Testing GPT-4 on Reasoning Tasks
Interdisciplinary researchers from the Santa-Fe Institute in New Mexico performed experiments with ConceptARC, a variant of ARC designed to be more accessible for human participants and to facilitate the assessment of specific conceptual ideas. To adapt ConceptARC to a text-based GPT-4 system, visual puzzles were translated into character sequences through prompts. GPT-4’s task was to generate a character sequence representing the solution to a new problem, with up to three attempts allowed. A previous test showed GPT-4 scoring 19% with ARC and 25% with ConceptARC. With this new and more comprehensive prompting technique, the results improved. When tested across all 480 ConceptARC tasks, GPT-4’s average performance reached approximately 33%. Despite this progress, GPT-4’s performance remains well below the high performance of humans, supporting the conclusion that, even with more informative prompting, the system lacks basic abstract reasoning abilities. The results support the hypothesis that GPT-4, perhaps the most capable ‘general’ LLM currently available, is still not able to robustly form abstractions and reason about the context of data that was previously not available.

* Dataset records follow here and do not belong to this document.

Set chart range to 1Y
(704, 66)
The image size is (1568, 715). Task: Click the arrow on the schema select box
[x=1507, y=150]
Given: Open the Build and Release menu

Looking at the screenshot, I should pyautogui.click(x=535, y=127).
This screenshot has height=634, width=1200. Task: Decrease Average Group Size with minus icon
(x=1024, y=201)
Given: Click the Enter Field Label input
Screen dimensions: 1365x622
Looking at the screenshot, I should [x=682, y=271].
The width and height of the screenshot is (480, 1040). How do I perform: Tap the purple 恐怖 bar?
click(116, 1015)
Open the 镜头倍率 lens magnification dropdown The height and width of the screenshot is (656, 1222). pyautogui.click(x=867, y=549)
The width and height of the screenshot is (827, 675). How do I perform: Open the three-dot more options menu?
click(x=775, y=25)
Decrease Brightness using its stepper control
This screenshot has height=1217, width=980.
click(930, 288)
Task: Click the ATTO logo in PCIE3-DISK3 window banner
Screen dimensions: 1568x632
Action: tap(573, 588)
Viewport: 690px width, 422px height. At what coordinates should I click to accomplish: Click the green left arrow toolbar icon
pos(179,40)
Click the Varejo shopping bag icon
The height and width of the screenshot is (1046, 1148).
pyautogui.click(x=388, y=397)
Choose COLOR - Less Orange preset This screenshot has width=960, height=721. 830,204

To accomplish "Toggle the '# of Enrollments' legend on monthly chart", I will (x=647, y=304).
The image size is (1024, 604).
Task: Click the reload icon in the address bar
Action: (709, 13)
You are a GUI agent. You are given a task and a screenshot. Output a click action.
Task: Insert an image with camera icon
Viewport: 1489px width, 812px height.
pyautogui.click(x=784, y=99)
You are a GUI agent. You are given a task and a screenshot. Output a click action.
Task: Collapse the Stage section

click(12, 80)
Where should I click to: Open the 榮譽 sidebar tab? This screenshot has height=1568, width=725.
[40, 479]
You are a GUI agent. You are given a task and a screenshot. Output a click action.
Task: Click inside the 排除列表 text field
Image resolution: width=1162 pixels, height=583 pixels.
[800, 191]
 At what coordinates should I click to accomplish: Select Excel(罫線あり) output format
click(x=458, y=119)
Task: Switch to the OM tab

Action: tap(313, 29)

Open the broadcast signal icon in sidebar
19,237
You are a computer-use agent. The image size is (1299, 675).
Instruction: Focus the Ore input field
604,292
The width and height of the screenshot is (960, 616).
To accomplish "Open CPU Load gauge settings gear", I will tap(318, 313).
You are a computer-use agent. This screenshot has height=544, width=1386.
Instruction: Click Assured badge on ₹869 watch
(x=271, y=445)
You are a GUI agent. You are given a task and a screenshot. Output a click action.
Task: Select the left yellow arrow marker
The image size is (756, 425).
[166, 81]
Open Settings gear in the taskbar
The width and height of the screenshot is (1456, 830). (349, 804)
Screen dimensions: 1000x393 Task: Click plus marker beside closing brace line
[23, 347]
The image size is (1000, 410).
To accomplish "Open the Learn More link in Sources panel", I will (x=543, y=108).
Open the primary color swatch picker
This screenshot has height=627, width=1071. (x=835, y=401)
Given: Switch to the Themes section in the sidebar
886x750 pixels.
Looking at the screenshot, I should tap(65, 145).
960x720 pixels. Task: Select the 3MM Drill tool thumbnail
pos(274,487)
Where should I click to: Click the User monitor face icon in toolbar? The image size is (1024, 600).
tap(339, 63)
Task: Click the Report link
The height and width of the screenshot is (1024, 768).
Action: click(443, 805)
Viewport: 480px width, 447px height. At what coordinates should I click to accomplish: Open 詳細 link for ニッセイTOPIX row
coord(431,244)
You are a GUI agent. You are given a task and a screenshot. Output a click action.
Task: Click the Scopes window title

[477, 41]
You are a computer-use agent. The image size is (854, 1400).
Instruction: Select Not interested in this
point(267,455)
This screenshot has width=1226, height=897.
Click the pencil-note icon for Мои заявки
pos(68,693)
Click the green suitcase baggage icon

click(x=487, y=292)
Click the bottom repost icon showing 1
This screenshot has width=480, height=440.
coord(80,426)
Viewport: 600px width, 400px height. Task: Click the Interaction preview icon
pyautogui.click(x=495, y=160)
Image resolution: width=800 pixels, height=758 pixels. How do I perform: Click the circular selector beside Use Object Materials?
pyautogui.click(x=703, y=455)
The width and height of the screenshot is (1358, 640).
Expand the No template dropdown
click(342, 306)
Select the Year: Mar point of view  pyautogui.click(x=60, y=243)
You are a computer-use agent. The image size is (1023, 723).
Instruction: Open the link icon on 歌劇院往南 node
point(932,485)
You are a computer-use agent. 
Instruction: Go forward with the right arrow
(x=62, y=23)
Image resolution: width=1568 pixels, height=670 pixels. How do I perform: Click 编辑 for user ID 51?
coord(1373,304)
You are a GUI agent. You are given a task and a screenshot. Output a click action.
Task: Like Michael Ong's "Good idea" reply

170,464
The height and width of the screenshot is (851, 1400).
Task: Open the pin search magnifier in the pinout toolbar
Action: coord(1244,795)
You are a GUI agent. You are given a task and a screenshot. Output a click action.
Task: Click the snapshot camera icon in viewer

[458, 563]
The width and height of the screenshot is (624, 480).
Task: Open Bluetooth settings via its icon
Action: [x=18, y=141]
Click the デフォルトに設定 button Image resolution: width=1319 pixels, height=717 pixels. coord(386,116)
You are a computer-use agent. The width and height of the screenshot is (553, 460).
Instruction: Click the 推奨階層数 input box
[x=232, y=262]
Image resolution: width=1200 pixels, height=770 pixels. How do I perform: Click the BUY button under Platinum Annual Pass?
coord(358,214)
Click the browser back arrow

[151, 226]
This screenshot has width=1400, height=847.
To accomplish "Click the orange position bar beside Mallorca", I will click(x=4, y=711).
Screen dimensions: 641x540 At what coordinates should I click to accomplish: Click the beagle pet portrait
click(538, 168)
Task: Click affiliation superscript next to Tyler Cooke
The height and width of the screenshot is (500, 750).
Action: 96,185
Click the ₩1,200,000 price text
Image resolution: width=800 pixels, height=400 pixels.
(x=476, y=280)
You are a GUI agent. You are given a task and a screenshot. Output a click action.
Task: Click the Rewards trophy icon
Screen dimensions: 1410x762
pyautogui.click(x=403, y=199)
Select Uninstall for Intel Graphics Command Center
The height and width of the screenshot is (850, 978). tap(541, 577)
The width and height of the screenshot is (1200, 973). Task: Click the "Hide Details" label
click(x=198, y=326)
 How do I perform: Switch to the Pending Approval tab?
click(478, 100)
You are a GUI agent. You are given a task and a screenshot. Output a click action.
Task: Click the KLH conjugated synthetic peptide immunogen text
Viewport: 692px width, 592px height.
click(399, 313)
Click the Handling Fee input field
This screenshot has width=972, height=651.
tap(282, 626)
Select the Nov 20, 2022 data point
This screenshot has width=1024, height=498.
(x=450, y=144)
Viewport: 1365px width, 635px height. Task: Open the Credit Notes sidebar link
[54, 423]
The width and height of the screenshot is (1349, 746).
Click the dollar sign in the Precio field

Conclusion: Towards the Convergence of Human and Machine Reasoning
Humans have always used tools for solving physical or mental problems. The wheel, the steam engine, the computer: Each represented a leap in technology. Today’s trajectory of advancements in AI, points to a deepening symbiosis between humanity and its tools. As we stand on the brink of this transformative era, challenges and opportunities loom large. How will we uphold the dignity and essence of humanity in an age where our thoughts might seamlessly intertwine with algorithms? We are challenged to redefine what it means to be human in a world where humans and machines converge. Throughout history new tools have served as milestones for progress reflecting about where we stood and, more importantly so, as a guide which path to follow. As AI grows in capability and performance we continue to be challenged to integrate and adapt our views about the nature of creativity, intelligence, and reasoning.